- About this task -
What lines in the records below contain the string "avatar"? Copy every one.

- Collected data -
──────────
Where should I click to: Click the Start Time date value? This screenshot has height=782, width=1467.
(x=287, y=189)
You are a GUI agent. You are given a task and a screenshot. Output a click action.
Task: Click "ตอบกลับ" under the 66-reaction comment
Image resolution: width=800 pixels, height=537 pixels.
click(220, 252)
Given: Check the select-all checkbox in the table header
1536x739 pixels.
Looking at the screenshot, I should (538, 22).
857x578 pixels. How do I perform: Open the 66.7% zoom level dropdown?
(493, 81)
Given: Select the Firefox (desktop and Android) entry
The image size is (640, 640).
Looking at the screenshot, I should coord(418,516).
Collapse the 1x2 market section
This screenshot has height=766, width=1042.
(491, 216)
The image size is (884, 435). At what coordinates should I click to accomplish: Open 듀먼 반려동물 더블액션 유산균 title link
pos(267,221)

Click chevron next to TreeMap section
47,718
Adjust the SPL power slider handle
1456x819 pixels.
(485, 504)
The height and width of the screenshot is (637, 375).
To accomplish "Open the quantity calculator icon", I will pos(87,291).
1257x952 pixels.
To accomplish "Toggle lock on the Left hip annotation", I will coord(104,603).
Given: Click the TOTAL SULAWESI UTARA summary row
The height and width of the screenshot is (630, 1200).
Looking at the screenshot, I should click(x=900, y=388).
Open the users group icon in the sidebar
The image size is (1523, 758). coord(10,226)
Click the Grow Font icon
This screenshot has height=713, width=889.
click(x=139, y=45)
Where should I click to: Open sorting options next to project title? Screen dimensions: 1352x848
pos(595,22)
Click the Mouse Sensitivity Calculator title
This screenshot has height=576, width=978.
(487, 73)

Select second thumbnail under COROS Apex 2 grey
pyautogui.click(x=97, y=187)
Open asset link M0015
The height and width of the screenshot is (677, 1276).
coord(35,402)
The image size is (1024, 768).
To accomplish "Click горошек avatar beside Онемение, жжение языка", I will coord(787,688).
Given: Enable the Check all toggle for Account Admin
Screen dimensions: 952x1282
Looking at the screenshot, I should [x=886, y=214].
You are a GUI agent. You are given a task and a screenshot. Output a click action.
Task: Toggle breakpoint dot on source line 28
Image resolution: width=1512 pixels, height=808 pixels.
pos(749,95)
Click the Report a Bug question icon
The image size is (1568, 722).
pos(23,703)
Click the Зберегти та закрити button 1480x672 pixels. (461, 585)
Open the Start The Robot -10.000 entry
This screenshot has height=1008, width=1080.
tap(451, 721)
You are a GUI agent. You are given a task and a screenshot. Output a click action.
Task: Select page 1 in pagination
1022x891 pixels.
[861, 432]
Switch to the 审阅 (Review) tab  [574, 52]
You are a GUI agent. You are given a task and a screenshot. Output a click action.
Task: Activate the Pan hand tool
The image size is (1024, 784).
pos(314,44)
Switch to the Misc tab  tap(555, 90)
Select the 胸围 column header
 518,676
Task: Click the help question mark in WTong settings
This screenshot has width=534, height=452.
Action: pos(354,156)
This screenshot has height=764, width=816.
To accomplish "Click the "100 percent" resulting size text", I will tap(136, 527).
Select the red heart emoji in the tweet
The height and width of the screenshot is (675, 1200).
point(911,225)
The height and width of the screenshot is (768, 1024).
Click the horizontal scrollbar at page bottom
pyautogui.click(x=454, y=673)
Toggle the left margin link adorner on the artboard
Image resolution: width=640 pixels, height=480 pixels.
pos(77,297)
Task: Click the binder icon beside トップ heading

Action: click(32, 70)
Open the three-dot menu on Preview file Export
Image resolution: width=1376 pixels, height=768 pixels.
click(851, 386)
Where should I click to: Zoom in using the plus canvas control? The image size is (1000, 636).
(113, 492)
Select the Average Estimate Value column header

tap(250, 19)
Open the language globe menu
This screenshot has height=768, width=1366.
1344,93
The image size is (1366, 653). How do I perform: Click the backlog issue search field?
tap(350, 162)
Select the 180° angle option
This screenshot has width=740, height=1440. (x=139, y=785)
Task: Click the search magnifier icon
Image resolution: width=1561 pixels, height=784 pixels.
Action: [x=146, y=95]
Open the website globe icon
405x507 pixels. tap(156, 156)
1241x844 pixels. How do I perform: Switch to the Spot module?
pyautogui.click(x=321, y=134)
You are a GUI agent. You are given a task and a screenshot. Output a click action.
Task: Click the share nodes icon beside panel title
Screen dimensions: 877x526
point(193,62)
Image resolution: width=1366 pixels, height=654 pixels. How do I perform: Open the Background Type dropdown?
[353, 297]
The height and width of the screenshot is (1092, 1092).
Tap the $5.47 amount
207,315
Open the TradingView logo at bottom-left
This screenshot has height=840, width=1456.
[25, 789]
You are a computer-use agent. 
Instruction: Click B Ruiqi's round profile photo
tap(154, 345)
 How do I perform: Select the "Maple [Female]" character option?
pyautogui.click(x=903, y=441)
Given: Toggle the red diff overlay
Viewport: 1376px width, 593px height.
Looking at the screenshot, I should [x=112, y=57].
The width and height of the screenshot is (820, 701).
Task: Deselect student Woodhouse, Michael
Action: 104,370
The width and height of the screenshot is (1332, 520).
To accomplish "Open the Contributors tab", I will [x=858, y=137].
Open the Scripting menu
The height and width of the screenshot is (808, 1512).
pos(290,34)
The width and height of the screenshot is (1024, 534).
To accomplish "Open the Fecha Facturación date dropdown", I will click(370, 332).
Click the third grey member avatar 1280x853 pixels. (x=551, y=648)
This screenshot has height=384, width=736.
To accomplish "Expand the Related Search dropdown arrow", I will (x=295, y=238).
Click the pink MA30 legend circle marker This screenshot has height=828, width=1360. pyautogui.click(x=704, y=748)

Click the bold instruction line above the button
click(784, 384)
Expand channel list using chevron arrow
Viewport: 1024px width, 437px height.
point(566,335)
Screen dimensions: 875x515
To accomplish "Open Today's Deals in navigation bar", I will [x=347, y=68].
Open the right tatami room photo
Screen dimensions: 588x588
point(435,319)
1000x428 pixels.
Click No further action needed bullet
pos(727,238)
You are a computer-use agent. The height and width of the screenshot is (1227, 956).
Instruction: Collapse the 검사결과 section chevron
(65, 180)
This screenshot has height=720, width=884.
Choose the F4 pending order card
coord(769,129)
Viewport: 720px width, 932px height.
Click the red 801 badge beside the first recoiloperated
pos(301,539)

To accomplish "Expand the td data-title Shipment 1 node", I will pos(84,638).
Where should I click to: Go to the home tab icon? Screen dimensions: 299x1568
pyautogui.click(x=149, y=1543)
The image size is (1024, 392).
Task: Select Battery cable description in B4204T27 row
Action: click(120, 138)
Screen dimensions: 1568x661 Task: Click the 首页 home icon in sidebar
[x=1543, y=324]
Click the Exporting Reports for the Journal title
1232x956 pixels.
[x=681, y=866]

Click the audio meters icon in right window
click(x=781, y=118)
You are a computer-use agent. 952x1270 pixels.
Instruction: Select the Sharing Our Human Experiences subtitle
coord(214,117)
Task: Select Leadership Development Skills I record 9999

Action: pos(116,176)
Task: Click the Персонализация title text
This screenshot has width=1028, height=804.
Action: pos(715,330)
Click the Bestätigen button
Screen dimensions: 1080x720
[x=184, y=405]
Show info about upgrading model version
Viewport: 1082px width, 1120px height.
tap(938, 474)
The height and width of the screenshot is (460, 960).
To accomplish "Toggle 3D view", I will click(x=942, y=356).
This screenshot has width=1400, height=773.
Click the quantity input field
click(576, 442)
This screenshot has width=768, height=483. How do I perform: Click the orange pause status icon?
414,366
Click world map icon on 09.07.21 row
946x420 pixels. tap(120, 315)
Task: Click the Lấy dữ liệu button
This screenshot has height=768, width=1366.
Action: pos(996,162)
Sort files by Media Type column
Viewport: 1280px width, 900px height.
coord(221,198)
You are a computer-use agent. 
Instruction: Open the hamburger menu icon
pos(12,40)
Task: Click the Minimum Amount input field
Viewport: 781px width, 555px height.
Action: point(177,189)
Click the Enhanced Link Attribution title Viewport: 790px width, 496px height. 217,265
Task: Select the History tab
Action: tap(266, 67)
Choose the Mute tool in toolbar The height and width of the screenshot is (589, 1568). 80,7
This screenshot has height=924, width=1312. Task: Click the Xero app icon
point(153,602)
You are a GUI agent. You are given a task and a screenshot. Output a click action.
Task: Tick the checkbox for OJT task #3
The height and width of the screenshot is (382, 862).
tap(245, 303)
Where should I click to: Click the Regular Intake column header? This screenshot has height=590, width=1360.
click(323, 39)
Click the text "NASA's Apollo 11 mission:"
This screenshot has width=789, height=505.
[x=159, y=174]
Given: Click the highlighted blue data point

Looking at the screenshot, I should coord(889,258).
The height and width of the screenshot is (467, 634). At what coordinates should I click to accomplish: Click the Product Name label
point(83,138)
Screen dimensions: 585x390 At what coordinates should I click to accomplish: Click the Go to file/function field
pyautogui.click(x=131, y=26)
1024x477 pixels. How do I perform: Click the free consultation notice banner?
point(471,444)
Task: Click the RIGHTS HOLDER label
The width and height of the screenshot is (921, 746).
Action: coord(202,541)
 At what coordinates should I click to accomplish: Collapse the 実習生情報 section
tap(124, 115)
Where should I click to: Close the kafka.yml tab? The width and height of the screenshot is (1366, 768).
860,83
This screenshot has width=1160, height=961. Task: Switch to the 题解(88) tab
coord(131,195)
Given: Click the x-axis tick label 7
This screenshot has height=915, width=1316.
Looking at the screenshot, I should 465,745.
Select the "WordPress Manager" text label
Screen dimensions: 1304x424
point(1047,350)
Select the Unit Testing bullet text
──────────
- Finished task -
To accomplish "Click горошек avatar beside Онемение, жжение языка", I will coord(787,688).
Click the third grey member avatar 1280x853 pixels. (x=551, y=648)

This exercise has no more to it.